Author Topic: Press Conference: ELCA  (Read 11435 times)


  • Guest
Re: Press Conference: ELCA
« Reply #45 on: August 16, 2005, 08:59:30 PM »
The issue is not the pleasure principle (or any other such term as coined by someone from the 20th-21st century), but whether we take seriously the reality of historical development.  The church has not remained perfectly static regarding sexuality.  Simply stated, our understanding of sexuality, especially within marriage, is not the same as it was during the Middle Ages.  To try to claim otherwise is to ignore history.

Now, this is not to say that I argue for the GoodSoil position, I simply am offering a caution in our use of particular statements that are difficult to prove.  To claim that the church's teachings on marriage and sexuality have remained static for 2000 years is not helpful to our conversation today.  

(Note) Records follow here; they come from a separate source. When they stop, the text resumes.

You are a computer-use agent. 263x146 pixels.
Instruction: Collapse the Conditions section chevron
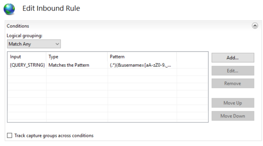click(255, 26)
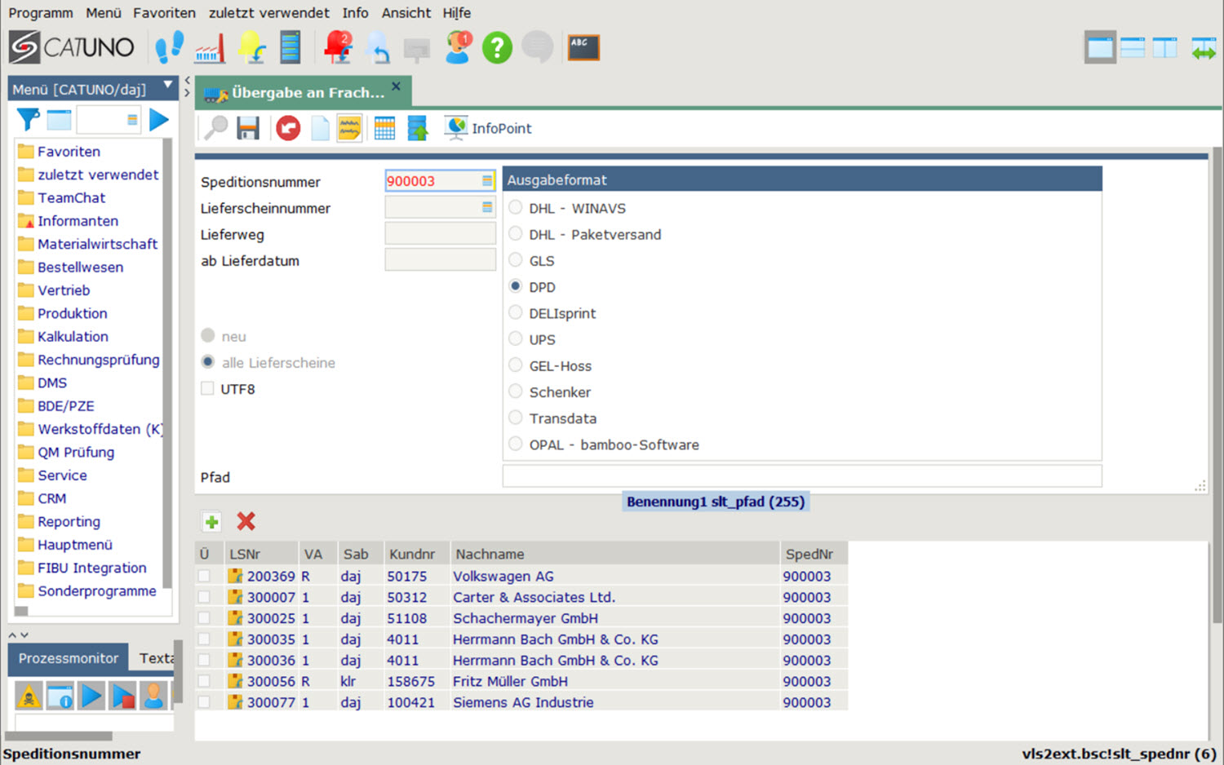Image resolution: width=1224 pixels, height=765 pixels.
Task: Click the green plus add row icon
Action: [211, 522]
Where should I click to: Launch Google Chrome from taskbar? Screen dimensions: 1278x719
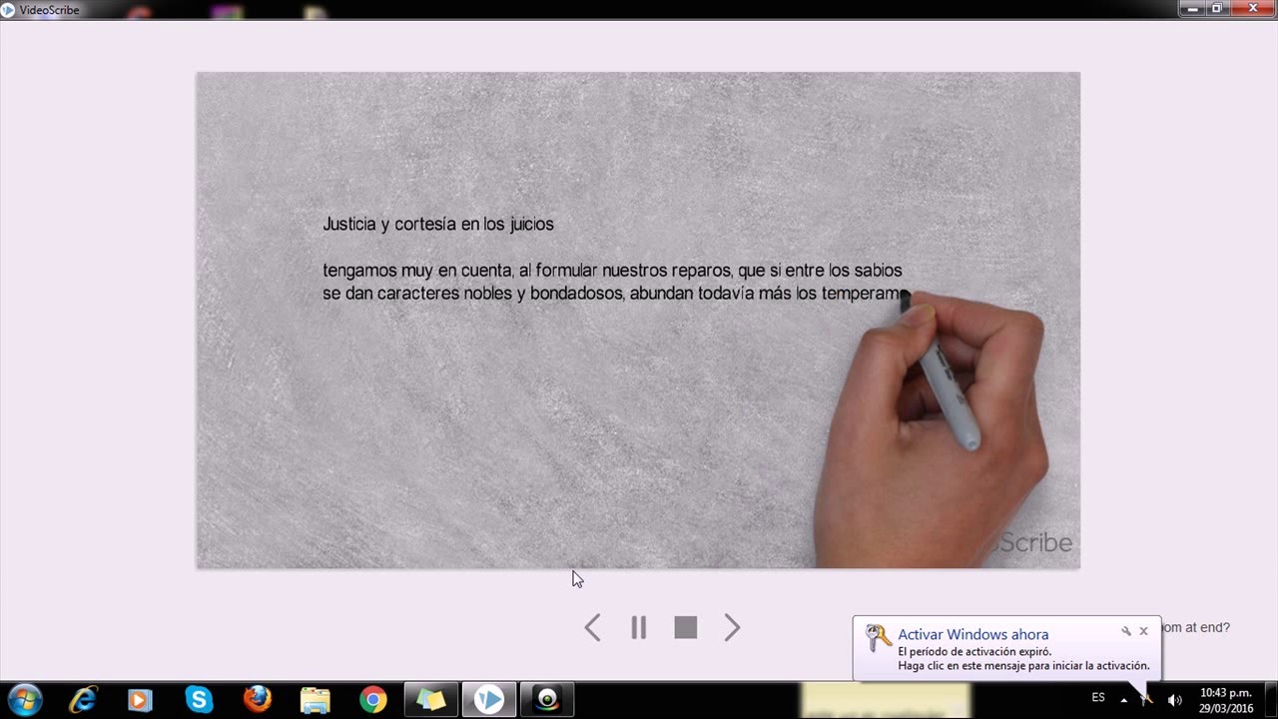373,700
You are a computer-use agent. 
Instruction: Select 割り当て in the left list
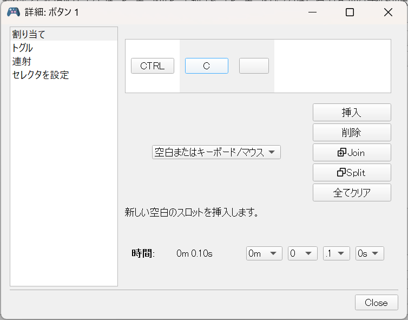click(29, 35)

As for the Jerome quote, if you would like you can take a peek at Adversus Jovinianum, it is most interesting, although the most interesting bits have been left out (as they cover which positions are considered unsavory, and therefore should be discouraged).  We cannot ignore the historical record, no matter how much we would like to.  

We cannot afford to simply laugh at the historical record, no matter how much we may find it laughable.  We have to be able to respond with some sense that we take all 2000 years of our history seriously.  


  • Guest
Re: Press Conference: ELCA
« Reply #46 on: August 17, 2005, 05:37:12 AM »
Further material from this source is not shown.